Bamberg

Die Stadt ist seit 1993 in der UNESCO Liste „Weltkulturerbe der Menschheit“ aufgenommen. Sie ist durch König Heinrich II im Jahr 1007 als Bistum gegründet worden. Im Jahr 1012 wird der Kaiserdom geweiht und im Jahr 1215 entsteht der jetzige Dom von Bamberg. Er ist einer der Anziehungspunkte der Stadt.

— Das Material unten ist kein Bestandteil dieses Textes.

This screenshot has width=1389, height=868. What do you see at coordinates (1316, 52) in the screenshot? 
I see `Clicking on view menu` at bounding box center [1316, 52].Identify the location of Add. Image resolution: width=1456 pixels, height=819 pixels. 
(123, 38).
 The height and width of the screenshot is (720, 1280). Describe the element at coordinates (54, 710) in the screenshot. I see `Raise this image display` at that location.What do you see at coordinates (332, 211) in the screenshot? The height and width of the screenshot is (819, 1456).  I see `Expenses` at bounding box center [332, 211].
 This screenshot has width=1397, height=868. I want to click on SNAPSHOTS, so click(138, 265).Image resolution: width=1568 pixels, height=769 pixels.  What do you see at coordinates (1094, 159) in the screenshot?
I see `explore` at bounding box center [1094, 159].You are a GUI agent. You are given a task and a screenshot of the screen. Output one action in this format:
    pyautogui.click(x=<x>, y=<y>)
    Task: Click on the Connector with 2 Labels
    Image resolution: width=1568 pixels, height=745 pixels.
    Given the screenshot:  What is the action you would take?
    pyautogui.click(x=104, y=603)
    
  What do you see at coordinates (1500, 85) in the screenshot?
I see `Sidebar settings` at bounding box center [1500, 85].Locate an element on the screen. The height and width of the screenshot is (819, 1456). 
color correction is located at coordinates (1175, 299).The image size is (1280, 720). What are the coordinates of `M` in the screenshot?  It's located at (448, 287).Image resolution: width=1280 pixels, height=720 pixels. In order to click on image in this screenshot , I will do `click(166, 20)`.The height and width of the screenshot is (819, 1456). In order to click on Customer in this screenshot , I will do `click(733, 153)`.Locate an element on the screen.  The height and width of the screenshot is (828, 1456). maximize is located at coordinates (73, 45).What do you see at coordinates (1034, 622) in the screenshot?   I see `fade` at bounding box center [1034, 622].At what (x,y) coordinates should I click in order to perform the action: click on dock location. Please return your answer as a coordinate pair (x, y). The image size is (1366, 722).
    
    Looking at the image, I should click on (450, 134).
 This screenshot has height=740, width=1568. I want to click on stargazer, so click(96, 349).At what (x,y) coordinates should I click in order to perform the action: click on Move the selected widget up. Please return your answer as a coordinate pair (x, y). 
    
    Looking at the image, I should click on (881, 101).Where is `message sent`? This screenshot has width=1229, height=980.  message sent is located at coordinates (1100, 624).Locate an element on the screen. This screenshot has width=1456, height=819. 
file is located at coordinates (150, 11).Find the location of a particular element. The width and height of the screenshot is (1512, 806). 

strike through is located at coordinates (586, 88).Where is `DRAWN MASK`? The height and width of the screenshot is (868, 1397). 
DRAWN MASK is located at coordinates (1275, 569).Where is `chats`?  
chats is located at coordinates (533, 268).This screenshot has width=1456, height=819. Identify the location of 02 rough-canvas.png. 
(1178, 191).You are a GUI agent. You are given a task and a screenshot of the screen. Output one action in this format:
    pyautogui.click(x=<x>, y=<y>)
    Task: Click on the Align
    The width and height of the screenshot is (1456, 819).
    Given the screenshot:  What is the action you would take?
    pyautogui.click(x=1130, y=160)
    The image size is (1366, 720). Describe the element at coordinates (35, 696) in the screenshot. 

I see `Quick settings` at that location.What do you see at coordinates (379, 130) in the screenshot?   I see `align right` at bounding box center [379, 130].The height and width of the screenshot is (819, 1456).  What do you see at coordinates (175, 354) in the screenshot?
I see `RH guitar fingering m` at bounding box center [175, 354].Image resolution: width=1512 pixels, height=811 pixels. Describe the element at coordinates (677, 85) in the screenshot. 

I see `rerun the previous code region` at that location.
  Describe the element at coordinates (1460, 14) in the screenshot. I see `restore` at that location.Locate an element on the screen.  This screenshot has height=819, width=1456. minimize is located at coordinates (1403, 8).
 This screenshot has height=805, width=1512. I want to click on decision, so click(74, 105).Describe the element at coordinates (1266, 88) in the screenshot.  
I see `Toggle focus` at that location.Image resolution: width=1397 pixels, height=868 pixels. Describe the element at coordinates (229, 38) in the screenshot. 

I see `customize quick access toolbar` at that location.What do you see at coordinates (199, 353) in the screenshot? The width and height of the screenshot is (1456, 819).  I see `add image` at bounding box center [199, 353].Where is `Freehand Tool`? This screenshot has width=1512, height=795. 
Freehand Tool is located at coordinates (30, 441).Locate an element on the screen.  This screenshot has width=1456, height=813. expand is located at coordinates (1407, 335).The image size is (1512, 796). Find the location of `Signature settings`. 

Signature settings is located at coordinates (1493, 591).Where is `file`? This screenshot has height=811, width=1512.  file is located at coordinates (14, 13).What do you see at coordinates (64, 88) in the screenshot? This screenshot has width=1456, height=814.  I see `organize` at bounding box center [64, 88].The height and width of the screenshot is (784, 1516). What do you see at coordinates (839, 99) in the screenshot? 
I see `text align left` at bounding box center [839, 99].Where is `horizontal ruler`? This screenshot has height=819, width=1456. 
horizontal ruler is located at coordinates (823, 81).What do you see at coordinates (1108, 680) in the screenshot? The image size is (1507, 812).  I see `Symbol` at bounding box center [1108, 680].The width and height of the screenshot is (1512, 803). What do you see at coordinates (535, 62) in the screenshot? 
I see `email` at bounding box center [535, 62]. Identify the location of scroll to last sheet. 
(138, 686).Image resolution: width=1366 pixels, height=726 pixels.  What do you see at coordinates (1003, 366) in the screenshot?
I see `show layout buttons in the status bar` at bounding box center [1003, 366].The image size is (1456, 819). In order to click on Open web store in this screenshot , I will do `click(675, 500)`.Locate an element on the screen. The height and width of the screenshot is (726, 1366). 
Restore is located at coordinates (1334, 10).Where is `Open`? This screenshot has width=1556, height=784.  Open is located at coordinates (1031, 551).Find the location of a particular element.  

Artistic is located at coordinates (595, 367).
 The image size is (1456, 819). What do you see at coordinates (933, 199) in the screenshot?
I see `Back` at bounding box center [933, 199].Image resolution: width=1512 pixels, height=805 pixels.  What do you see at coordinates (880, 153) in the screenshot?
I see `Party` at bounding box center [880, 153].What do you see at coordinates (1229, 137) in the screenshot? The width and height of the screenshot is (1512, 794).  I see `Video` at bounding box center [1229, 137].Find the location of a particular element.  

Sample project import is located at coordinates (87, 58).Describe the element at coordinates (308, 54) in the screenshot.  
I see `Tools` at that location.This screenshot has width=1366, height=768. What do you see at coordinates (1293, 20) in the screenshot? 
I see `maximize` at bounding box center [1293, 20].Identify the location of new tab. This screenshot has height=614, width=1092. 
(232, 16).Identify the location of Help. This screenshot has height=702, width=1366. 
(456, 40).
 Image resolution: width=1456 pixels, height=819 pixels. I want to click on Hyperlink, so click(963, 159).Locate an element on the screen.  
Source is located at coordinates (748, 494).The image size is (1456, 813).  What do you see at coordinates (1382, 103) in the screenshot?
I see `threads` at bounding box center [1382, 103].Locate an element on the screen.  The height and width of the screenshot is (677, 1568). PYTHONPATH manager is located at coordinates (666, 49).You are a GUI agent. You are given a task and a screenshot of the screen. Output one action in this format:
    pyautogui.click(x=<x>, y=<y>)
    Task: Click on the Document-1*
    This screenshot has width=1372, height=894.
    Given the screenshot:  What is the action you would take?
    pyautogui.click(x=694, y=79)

Dem Dom gegenüber befindet sich die neue Residenz Bamberg, ein Bauwerk im Barockstil. In der Barockzeit erlebt Bamberg unter den Fürstbischöfen Lothar Franz und Friedrich Karl von Schönborn die größte Blüte in seiner Geschichte. Ihr heutiges Barockes Erscheinungsbild geht auf diese Zeit zurück.
Unweit der Residenz befindet sich auf dem Michaelsberg das Kloster St. Michael. Dessen Hänge sind voll mit Weinreben. Denn neben Bier ist auch Wein in Franken zu Hause.
Die Regnitz durchfließt Bamberg und unterteilt sich in zwei Arme. Auf einem der Arme, auf einer kleinen künstlichen Insel befindet sich das alte Rathaus mit dem Rottmeisterhäuschen, eine weltberühmte Sehenswürdigkeit. Gleich anschließend am linken Ufer der Regnitz befindet sich das klein-Venedig von Bamberg, eine Reihe von Fischerhäusern direkt am Fluss gebaut.
Die Stadt ist auf sieben Hügeln gebaut, ähnlich wie Rom, und die Regnitz, die kurz vor ihrer Mündung in den Rhein die Stadt durchfließt, geben ihr eine liebliche Atmosphäre. Da sie das große Glück hatte, in den zahlreichen Kriegen ihrer Geschichte fast immer ohne große Schäden davongekommen zu sein, präsentiert sie sich heute im Glanz der alten Tage.